(Data excerpts)
- - - -
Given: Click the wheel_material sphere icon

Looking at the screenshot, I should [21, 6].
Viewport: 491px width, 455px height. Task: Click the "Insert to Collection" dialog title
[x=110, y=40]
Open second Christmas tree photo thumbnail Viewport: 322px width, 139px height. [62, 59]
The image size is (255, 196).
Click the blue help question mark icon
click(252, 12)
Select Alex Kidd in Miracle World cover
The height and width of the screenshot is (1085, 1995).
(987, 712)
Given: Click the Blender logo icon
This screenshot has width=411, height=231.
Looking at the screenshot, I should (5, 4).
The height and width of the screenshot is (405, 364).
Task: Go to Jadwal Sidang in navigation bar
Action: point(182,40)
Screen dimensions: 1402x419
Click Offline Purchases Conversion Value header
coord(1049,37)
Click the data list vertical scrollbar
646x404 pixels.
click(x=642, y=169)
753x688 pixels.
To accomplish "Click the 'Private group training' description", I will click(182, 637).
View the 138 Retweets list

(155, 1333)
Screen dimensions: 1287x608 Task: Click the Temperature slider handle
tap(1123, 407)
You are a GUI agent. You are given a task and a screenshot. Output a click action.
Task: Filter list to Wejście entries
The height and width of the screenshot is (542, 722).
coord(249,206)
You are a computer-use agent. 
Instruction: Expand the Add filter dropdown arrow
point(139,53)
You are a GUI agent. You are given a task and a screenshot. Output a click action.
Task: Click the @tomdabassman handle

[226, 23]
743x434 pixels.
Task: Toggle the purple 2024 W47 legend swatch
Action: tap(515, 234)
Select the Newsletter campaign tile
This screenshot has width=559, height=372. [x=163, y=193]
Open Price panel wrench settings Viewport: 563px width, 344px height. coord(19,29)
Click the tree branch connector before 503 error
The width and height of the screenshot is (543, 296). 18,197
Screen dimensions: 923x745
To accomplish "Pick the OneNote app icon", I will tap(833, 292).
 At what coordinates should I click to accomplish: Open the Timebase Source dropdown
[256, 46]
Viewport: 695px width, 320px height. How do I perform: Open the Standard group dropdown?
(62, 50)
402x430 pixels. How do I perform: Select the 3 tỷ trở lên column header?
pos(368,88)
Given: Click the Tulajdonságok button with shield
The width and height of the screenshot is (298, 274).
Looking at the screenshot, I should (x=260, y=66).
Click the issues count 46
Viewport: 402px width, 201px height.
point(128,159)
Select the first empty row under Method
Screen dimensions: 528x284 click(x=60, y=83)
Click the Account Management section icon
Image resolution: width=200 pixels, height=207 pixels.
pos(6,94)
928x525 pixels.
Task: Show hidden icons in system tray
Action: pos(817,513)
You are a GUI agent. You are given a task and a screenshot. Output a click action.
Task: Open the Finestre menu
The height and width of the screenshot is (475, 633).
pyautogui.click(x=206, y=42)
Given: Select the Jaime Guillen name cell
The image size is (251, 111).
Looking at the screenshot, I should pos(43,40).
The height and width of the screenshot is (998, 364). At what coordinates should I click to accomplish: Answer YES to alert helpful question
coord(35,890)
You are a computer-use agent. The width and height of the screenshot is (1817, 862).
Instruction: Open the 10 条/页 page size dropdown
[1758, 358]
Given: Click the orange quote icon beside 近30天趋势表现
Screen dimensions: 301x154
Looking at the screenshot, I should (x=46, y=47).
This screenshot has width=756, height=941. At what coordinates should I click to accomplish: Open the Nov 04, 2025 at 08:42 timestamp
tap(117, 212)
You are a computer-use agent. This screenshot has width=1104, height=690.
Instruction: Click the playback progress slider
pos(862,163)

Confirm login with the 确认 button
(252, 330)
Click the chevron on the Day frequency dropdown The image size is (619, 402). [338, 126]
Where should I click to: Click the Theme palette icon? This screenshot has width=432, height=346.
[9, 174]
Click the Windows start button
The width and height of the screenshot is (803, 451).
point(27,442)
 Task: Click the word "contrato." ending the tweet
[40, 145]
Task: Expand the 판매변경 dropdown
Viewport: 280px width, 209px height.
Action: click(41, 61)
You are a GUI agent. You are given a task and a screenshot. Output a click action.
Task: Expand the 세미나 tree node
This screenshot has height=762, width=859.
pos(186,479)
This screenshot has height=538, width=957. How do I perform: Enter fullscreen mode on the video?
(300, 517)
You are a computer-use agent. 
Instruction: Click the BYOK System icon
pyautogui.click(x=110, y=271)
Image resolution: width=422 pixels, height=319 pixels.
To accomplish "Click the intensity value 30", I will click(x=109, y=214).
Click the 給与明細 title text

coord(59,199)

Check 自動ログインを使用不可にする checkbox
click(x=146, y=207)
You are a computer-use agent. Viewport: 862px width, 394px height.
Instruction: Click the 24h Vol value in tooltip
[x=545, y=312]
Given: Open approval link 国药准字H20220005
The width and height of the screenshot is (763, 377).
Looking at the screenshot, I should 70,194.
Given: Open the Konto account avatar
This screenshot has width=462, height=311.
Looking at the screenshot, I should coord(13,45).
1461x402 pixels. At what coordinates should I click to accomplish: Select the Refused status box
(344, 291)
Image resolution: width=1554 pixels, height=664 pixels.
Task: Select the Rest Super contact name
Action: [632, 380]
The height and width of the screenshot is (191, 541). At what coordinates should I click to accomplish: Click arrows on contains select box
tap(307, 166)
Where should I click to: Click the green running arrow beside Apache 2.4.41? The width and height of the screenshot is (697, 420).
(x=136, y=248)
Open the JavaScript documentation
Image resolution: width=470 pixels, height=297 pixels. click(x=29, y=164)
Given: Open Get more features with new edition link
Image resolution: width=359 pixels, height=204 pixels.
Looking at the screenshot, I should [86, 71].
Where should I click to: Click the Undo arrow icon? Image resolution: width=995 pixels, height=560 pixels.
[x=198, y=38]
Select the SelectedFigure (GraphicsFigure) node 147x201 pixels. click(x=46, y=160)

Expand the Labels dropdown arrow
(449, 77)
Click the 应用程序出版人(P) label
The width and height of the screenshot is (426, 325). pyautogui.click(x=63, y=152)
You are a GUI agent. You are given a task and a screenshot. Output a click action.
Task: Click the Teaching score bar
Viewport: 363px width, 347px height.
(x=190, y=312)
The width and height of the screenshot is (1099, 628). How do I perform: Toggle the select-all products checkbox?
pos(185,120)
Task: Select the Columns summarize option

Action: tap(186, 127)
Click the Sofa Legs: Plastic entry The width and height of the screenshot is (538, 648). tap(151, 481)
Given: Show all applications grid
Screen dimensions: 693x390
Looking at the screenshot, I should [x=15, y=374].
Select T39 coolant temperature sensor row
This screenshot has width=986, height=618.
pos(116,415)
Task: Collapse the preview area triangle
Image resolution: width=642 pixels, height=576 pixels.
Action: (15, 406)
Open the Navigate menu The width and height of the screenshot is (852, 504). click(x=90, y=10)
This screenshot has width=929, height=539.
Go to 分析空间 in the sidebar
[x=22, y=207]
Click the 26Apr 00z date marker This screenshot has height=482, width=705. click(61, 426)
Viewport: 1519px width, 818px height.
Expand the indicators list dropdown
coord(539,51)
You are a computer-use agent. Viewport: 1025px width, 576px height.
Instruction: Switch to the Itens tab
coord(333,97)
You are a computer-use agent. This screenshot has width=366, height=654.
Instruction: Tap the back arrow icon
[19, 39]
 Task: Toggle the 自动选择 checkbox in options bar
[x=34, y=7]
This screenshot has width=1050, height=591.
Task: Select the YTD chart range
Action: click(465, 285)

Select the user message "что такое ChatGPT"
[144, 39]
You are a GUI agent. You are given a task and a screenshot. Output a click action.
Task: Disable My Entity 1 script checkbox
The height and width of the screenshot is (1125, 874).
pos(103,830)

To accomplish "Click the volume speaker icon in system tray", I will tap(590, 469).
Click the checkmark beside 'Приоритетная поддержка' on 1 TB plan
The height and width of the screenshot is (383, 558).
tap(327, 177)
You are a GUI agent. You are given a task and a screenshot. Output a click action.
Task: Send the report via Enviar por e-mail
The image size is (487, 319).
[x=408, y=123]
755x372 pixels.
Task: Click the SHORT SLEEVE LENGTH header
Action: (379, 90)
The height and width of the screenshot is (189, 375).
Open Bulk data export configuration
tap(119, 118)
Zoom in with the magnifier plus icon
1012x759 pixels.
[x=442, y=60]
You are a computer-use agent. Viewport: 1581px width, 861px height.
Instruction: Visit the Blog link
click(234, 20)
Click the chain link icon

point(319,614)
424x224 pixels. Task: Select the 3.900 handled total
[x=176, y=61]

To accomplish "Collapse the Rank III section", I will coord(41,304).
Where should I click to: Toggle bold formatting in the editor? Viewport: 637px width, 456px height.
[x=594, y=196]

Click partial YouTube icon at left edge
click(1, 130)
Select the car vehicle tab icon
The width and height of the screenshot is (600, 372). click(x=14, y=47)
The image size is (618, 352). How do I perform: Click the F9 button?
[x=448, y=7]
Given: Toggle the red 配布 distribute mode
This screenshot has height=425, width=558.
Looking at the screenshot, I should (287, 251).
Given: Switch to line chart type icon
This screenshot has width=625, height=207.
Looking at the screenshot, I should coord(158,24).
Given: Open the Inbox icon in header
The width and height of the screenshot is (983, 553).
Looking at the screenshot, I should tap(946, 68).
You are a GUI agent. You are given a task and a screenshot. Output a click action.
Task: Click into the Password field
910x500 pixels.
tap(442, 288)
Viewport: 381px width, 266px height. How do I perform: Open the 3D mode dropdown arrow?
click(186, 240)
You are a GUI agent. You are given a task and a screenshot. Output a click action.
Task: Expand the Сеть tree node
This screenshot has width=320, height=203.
- - - -
Identify the lines above with the word "Collapse". Copy them.

## SOLUTION BELOW
Task: Collapse the preview area triangle
To accomplish "Collapse the Rank III section", I will coord(41,304).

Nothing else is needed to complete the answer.